Pyrimidine derivatives and related compounds. Part 47. A new synthesis of xanthines and pyrrolo[3,2-d]pyrimidines by intramolecular cyclisation of 6-substituted 5-nitrouracil derivatives
Abstract
6-Arylalkylamino-1,3-dimethyl-5-nitrouracils (2a–f) were prepared by reaction of 6-chloro-1,3-dimethyl-5-nitrouracil (1) with arylalkylamines in the presence of triethylamine. Among them, the 6-arylalkylaminouracils (2a–d), possessing no substituent at the nitrogen and the benzylic position in the 6-arylalkylamino moiety, were converted into the corresponding 8-aryl-1,3-dimethylxanthines (3a–d) when heated under reflux in dimethylformamide (DMF).
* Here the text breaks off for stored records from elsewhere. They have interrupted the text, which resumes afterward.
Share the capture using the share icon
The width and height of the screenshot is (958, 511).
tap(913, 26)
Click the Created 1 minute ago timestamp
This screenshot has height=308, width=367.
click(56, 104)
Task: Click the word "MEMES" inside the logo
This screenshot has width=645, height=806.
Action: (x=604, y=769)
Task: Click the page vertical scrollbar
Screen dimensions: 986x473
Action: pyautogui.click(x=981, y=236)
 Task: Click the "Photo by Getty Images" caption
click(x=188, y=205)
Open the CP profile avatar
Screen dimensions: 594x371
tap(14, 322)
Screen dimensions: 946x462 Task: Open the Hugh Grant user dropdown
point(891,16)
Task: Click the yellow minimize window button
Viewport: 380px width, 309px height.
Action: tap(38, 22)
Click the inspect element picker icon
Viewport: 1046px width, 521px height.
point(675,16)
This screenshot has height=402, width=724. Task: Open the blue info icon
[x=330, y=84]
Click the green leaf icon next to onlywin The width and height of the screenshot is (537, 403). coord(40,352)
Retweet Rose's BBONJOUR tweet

The reaction of the sodium salt (7) of 1,3,6-trimethyl-5-nitrouracil (6) with alkyl and arylalkyl halides in dry DMF gave the corresponding 6-(substituted methyl)-1,3-dimethyl-5-nitrouracils (8a–j). Among them, 6-(2-arylethyl)uracils (8b–f) underwent base-catalysed cyclisation to afford 8-aryl-7-hydroxy-9-deazaxanthines (9a–e). On the other hand, treatment of 6-[2-(ethoxycarbonyl, acetyl, and cyano) ethyl] uracil (8h–j) with triethylamine led to the formation of the corresponding 6-vinyluracil (11 a–c). A one-step synthesis of the 7-hydroxy-9-deazaxanthines (9a–e) was accomplished by the treatment of the sodium salt (7) with arylalkyl chlorides in the presence of potassium carbonate in dry DMF. Deoxygenation of the 7-hydroxy-9-deazaxanthines (9a–e) smoothly occurred upon heating them in DMF to give the corresponding 8-aryl-9-deazaxanthines (l0a–e) in high yield.